# How to complete this task
Transcribe exactly the lines from the one containing "Screen dimensions: 756x543" through the end of the data, both included. Leave out pictures.

'''

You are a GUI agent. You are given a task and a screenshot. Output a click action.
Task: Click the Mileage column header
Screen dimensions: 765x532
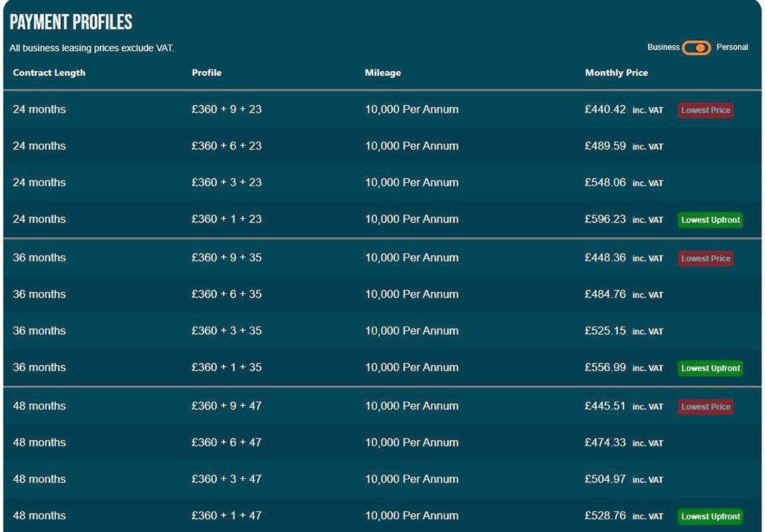point(383,72)
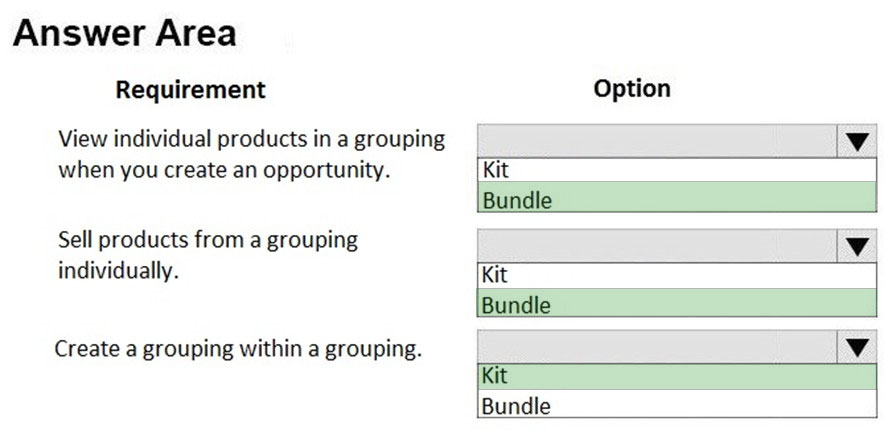
Task: Click the 'View individual products in a grouping' text line
Action: click(x=251, y=139)
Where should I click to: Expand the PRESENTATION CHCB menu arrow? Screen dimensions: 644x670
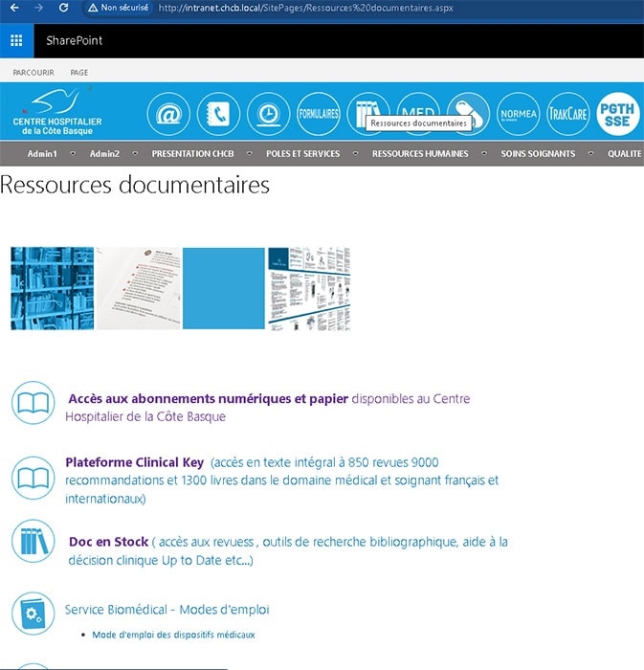[250, 153]
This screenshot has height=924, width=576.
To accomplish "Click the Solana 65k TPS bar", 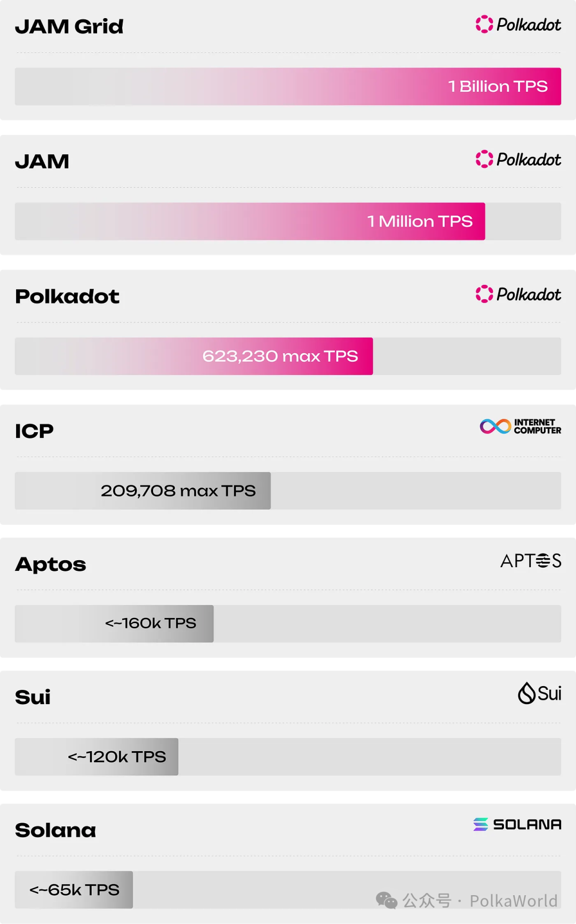I will [74, 890].
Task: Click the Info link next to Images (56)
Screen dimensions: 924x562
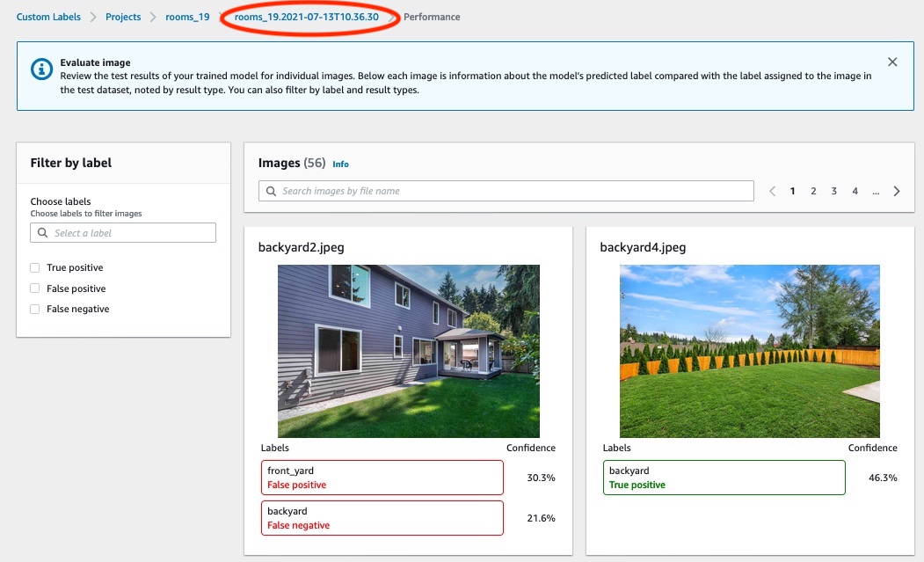Action: pyautogui.click(x=340, y=164)
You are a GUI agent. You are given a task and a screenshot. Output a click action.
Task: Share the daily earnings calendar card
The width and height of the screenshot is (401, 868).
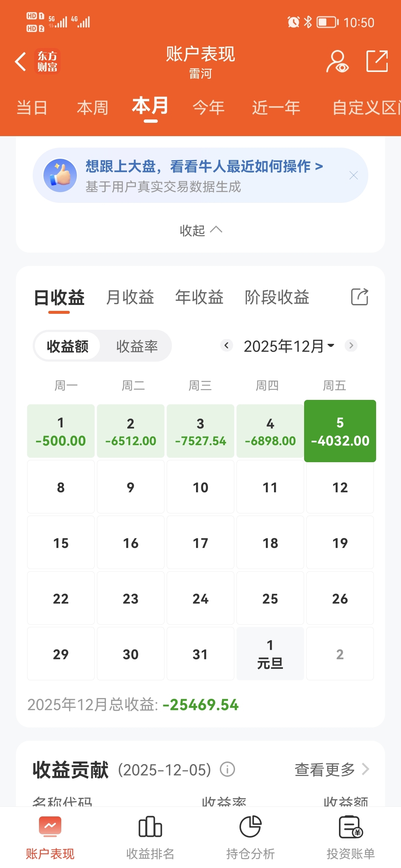pyautogui.click(x=359, y=297)
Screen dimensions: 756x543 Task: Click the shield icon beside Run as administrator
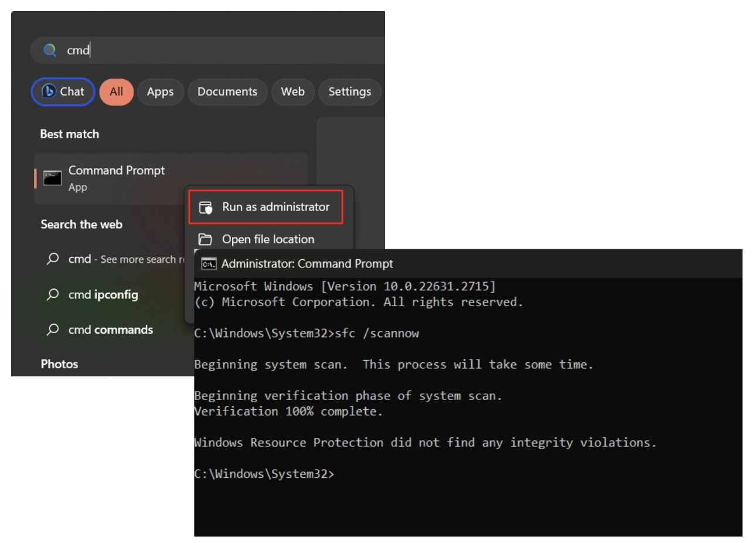click(206, 206)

'''

# Response area
Screen dimensions: 756x543 Task: Click the shield icon beside Run as administrator
click(206, 206)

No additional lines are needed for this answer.